Papo de Futuro: Cultura digital e o novo fazer pedagógico
22/08/2020
O ensino remoto online trouxe desafios, e a possível retomada dentro do modelo de alternância demanda dos professores, gestores e famílias uma nova compreensão sobre o o ensinar e o aprender. Dentro deste contexto, a série “Papo de Futuro”, organizada pelo Oi Futuro, analisa o tema “Cultura Digital e Criatividade na Formação de Professores”. No primeiro bloco, Paula Brandão, cofundadora do Baluarte Cultura, e Alexandre Rangel, professor e coordenador do NAVE, falam sobre o lançamento de dois cursos de formação continuada. No segundo bloco, a professora Débora Garofalo, gestora de Tecnologias da Secretaria de Educação do Estado de São Paulo e primeira sul-americana finalista do Global Teacher Prize (premiação internacional mais importante da área), e Fábio Nakano, gerente de Programas de Educação do Google for Education, compartilham as experiências em seus campos de atuação. O “Papo de Futuro”, transmitido às quartas-feiras, às 19h, pelo canal do Instituto no Youtube, conta com acessibilidade em libras e foi mediado por Fábio Meirelles, coordenador de Educação do Oi Futuro.
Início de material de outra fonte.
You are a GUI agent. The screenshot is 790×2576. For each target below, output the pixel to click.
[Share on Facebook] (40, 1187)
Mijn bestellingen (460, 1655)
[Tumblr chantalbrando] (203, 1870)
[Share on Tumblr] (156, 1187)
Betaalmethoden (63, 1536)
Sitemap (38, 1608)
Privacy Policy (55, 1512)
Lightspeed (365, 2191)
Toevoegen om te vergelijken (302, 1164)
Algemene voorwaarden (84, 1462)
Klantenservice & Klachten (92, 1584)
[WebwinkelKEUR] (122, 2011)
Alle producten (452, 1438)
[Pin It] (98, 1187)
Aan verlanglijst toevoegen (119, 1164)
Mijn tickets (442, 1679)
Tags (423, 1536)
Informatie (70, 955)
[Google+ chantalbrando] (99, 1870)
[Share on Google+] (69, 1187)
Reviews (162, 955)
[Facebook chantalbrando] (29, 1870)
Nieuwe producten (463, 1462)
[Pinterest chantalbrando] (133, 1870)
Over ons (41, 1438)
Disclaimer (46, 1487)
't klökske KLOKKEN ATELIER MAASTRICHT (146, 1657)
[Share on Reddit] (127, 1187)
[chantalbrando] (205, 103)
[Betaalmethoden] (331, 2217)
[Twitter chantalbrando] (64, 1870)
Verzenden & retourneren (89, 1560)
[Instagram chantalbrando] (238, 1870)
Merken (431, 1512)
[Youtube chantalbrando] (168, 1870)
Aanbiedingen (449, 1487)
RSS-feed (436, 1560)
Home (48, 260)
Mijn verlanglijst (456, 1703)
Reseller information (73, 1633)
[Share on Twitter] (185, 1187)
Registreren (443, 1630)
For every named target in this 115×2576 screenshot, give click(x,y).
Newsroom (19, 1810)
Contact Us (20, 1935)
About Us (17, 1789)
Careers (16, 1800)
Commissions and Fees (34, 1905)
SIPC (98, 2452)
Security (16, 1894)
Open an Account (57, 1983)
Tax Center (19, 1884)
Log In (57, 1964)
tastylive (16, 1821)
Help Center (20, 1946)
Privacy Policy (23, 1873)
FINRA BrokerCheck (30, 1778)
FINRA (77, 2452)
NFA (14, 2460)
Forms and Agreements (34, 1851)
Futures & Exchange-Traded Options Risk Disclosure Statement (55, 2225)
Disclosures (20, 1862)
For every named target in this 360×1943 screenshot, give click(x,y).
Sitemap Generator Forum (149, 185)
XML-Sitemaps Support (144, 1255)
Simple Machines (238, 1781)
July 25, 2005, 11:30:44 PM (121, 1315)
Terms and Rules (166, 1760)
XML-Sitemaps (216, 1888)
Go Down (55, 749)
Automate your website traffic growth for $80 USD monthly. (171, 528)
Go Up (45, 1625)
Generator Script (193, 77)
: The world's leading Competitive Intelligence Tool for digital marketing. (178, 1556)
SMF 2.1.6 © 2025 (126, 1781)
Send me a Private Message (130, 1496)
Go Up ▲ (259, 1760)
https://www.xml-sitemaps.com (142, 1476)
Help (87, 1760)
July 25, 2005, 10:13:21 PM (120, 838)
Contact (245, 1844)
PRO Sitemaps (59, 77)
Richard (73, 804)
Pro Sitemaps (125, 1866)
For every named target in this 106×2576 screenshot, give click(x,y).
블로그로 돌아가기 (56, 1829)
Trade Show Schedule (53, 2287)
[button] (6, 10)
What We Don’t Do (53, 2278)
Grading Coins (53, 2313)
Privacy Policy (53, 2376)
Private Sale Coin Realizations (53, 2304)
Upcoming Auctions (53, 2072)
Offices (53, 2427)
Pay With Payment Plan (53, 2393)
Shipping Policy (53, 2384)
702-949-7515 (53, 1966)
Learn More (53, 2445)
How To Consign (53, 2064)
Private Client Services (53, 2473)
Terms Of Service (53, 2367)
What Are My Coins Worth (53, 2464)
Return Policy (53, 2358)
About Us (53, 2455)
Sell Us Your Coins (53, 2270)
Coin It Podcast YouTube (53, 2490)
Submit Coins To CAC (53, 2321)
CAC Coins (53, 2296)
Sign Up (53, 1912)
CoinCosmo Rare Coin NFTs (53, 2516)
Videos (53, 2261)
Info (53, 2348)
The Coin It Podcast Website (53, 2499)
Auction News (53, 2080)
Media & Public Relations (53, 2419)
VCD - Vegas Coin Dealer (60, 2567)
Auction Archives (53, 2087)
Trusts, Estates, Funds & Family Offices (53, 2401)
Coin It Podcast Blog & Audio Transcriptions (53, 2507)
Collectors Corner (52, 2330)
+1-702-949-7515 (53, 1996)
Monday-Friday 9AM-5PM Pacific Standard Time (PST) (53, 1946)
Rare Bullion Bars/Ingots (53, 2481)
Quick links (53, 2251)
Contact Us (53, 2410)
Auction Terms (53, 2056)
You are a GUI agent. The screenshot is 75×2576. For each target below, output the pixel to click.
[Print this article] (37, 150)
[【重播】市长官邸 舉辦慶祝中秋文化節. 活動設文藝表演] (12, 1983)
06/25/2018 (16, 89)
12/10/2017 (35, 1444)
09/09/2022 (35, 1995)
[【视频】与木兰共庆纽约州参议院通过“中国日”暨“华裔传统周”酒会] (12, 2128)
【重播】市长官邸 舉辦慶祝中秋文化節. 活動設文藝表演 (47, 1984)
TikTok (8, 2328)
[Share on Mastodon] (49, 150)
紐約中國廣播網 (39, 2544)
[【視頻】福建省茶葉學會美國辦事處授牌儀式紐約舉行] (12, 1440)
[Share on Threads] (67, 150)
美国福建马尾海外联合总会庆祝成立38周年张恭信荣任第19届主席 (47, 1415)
“A tecnologia não é um fim, mas pode ser uma grande propulsora para um aprendizado que estamos vivenciando com a cultura digital e com o pensamento criativo”, observa Débora Garofalo. “Vamos sair da pandemia entendendo melhor como serão as demandas do profissional do século XXI, e que irão atuar, muitas vezes, em profissões que ainda não existem hoje”, prevê Fábio Nakano.
Confira abaixo dez reflexões de Paula Brandão, Alexandre Rangel, Débora Garofalo e Fábio Nakano sobre o tema “Cultura Digital e Criatividade na Formação de Professores”.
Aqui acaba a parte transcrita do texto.